Thomas More: God’s servant
Hans Holbein, the Younger - Sir Thomas More
Benign he was and wondrous diligent,
And in adversity ful pacient.
Chaucer on the Parson in The Canterbury Tales
Joanne Paul’s scholarly biography Thomas More (Pegasus, 604pp, £12.99/$35) describes his complex character, friendship with Desiderius Erasmus, relations with King Henry VIII, Hans Holbein’s great portrait and the religious conflict leading to his execution. More (1478-1535) is still paradoxically perceived by Catholics as a saintly martyr and by Protestants as a fanatical persecutor of religious enemies.
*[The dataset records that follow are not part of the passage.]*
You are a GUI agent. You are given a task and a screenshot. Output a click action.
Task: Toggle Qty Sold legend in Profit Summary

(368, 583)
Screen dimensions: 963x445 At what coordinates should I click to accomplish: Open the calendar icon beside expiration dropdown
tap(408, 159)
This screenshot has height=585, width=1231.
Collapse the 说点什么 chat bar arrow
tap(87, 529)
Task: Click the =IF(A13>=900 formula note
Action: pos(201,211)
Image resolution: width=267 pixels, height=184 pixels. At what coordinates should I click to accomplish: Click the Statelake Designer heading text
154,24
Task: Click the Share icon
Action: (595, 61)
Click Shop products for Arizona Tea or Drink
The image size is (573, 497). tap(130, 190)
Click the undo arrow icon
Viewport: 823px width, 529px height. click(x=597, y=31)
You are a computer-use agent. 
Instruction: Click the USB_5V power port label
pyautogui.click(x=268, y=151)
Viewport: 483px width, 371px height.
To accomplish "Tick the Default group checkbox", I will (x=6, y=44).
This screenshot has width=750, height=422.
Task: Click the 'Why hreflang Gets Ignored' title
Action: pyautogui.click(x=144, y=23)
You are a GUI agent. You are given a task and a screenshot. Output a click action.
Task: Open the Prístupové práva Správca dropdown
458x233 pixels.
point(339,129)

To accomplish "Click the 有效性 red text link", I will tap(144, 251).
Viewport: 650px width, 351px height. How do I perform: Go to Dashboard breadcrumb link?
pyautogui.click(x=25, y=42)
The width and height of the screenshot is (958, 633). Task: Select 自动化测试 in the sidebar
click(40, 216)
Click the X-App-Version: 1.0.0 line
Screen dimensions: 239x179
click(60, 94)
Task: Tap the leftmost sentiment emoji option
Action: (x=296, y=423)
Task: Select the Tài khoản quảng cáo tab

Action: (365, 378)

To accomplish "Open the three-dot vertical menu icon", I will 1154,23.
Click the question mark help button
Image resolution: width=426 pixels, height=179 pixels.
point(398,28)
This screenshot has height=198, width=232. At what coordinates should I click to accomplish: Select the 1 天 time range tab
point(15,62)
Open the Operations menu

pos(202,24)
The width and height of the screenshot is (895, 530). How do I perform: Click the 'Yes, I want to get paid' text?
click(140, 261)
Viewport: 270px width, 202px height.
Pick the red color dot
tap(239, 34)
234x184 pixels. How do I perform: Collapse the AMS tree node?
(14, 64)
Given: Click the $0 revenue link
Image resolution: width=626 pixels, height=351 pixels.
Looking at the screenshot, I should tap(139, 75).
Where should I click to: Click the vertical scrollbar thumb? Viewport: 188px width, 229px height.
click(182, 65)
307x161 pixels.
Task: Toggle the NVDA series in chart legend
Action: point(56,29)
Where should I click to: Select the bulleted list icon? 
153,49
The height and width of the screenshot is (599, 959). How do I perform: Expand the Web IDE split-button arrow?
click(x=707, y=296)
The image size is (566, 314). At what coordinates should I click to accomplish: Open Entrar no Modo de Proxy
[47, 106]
Partly due to Hilary Mantel’s hostile portrayal in her popular novels and their screen adaptations, it is the latter view of More that now predominates.
More was educated at Oxford, trained as a lawyer, and in a meteoric legal and political career became undersheriff of London, judge in an important city court, Chancellor of the Duchy of Lancaster and Lord Chancellor. He was also the biographer of the Italian humanist Pico della Mirandola. He made frequent successful diplomatic journeys to the Low Countries, sometimes for as long as six months, to settle the commercial disputes of English merchants and protect their lucrative wool trade. He expertly handled his roles as paterfamilias in a large household, scholar, writer, lawyer, diplomat, courtier and councillor to the “work-averse” Henry VIII, who rewarded him with a knighthood.
Joanne Paul precisely describes Holbein’s superb portrait of 1527. More sits before “a fringed green curtain, pulled loosely to his right, and a golden collar around his neck, demonstrating his service to the royal house, signified by the letter ‘S’, portcullises and a single Tudor rose. More also wears red velvet sleeves, and an engraved gold ring with a central oval-cut stone, possibly even a diamond. In his hand a single piece of folded paper, a sign of his administrative responsibilities and scholarly outputs.” One could add that his dark hair descends from his broad black velvet hat, touching his cheek and fur trimmed cloak. His nose is strong, his lips thin, his chin cleft, his gaze intense and expression serious. His features and dress look remarkably like those of his closest friend, Erasmus.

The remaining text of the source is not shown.